◆ STATED EXERCISE: Add 139 to each coordinate in the answers, from the line containing "Image resolution: width=175" up to and including the line containing "[x=166, y=166]". Write out all of those lines again with the new coordinates.

(Dataset entries)

==================================================

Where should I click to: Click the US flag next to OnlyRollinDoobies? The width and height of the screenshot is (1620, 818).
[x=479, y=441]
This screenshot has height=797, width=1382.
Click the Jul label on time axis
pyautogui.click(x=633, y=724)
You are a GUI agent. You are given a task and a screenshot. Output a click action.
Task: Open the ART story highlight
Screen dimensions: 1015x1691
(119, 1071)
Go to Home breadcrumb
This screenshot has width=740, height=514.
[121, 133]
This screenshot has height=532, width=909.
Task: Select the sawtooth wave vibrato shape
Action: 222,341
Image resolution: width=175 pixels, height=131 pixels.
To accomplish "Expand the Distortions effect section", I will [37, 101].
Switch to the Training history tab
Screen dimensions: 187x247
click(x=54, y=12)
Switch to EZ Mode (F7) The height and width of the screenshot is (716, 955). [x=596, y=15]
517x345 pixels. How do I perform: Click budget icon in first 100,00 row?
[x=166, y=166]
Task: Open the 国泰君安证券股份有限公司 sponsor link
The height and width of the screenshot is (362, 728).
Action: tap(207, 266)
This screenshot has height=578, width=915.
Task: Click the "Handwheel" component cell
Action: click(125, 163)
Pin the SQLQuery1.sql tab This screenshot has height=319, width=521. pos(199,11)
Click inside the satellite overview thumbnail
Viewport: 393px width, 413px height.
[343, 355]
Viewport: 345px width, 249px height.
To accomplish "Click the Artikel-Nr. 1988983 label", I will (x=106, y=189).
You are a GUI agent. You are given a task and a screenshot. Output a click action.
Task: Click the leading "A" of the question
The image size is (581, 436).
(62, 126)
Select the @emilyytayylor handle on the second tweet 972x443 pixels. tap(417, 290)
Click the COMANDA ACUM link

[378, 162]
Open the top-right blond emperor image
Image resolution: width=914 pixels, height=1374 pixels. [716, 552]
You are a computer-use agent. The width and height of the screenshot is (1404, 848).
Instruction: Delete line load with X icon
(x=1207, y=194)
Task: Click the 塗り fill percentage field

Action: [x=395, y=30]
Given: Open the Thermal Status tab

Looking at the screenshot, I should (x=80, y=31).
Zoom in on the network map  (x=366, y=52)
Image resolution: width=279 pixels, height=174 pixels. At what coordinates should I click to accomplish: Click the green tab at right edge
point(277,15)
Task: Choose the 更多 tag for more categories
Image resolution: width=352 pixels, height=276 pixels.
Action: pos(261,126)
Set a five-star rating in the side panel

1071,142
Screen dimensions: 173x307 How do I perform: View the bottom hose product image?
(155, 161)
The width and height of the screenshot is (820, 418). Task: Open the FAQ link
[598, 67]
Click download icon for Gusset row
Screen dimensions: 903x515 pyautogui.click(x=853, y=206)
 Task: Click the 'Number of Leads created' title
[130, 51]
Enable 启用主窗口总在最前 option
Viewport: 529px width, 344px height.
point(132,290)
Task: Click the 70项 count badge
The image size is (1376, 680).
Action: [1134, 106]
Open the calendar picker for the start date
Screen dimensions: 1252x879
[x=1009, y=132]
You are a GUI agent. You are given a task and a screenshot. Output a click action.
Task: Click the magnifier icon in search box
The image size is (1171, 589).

==================================================

◆ WRITTEN RESPONSE:
Image resolution: width=175 pixels, height=131 pixels.
To accomplish "Expand the Distortions effect section", I will [176, 240].
Switch to the Training history tab
Screen dimensions: 187x247
click(x=193, y=151)
Switch to EZ Mode (F7) The height and width of the screenshot is (716, 955). [x=735, y=154]
517x345 pixels. How do I perform: Click budget icon in first 100,00 row?
[x=305, y=305]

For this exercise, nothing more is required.